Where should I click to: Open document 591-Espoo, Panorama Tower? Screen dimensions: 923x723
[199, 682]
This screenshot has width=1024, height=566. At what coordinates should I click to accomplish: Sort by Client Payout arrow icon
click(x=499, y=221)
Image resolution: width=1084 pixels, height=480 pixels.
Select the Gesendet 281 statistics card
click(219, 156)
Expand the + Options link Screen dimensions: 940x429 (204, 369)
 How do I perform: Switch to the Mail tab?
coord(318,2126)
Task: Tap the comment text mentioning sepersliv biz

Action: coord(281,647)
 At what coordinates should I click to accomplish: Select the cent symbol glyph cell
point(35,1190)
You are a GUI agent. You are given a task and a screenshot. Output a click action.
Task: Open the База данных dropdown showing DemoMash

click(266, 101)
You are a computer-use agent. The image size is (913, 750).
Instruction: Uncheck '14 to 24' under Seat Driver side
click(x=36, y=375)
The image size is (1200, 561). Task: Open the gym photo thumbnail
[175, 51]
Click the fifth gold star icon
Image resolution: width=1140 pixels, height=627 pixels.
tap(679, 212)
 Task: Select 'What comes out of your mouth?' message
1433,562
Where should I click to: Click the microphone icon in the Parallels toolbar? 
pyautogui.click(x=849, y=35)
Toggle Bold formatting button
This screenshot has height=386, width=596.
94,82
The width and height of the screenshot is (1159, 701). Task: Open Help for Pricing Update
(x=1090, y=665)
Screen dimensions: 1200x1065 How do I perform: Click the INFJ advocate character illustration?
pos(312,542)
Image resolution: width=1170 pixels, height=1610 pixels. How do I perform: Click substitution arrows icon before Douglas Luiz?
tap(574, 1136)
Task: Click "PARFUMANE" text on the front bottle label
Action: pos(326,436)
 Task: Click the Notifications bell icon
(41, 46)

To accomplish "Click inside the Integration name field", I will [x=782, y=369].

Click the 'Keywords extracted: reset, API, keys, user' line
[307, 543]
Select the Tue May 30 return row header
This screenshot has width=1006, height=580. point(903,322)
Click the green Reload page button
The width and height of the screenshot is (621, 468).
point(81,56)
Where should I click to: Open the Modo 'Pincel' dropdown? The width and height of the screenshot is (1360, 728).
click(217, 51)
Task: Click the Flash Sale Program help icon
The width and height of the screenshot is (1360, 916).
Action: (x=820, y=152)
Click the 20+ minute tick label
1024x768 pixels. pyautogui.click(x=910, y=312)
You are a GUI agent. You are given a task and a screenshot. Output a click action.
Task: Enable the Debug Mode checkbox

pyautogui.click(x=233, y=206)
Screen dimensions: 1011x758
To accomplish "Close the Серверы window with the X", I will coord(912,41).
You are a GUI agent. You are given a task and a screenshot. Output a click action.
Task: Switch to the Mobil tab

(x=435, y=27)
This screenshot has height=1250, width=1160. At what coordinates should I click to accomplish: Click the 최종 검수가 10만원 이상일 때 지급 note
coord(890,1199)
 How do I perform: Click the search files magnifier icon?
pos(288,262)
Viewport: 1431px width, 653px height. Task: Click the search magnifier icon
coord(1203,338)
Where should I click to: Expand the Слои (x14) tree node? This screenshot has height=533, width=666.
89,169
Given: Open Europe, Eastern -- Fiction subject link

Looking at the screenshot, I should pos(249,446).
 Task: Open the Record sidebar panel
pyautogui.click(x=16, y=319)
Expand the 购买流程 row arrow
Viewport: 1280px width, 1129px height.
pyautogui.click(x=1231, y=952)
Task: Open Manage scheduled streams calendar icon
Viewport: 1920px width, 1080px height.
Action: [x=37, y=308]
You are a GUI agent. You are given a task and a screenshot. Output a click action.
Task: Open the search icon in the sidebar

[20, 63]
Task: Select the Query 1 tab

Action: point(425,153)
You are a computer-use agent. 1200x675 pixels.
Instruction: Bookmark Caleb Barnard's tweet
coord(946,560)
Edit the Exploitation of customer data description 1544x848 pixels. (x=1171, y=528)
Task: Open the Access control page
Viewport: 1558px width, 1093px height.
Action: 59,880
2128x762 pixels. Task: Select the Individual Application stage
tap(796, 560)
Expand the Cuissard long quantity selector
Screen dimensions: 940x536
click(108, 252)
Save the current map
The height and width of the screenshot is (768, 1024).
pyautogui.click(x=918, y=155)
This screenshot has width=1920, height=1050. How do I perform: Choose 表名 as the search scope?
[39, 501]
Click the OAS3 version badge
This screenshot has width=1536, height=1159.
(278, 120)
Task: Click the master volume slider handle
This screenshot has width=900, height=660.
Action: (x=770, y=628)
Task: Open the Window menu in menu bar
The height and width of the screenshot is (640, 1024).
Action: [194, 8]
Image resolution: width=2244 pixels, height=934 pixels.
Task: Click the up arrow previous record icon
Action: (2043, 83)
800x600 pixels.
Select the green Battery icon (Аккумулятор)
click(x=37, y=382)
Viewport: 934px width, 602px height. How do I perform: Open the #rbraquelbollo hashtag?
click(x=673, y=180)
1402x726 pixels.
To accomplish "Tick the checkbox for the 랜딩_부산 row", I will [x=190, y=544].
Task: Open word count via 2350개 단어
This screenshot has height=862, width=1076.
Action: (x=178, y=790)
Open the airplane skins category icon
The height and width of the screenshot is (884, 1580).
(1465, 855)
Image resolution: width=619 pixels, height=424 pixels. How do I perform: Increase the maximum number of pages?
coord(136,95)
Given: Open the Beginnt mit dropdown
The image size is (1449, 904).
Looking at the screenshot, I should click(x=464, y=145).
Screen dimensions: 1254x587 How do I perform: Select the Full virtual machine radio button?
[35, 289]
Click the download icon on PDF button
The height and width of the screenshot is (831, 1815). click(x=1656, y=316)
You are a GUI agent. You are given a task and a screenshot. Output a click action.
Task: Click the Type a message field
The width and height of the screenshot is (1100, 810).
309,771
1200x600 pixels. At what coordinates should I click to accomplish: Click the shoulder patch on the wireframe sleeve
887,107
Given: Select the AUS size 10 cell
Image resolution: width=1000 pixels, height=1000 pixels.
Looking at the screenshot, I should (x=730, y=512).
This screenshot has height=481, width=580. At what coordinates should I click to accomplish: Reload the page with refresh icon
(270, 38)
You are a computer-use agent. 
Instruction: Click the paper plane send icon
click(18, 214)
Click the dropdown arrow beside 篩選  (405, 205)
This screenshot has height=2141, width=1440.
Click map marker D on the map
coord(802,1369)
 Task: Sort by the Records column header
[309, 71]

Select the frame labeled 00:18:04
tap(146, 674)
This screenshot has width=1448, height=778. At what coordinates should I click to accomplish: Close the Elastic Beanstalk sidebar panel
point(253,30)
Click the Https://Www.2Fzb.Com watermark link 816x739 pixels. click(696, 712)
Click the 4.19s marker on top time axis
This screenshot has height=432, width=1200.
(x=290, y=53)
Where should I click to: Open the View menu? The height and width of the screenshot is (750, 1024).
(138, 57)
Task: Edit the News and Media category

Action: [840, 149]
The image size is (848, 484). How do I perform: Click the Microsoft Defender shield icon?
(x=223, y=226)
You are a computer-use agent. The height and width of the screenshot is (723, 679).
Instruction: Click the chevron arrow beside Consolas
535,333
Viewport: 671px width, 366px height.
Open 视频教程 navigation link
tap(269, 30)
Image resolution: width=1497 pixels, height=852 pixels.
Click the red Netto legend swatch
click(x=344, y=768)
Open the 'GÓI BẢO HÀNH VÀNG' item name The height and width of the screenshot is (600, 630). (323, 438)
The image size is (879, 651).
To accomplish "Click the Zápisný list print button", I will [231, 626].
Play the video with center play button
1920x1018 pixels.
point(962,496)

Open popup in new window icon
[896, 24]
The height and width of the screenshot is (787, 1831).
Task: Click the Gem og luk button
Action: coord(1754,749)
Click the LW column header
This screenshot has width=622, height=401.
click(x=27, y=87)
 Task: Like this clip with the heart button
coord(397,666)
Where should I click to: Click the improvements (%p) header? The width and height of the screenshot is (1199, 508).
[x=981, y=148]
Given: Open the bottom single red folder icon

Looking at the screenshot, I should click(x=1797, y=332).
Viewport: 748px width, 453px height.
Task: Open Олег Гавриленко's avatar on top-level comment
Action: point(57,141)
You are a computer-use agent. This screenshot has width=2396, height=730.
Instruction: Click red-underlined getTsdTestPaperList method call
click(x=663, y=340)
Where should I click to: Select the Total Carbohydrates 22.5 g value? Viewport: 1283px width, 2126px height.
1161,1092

+++++

Would you count the lines in the data that contain the word "name" and state only the number?

2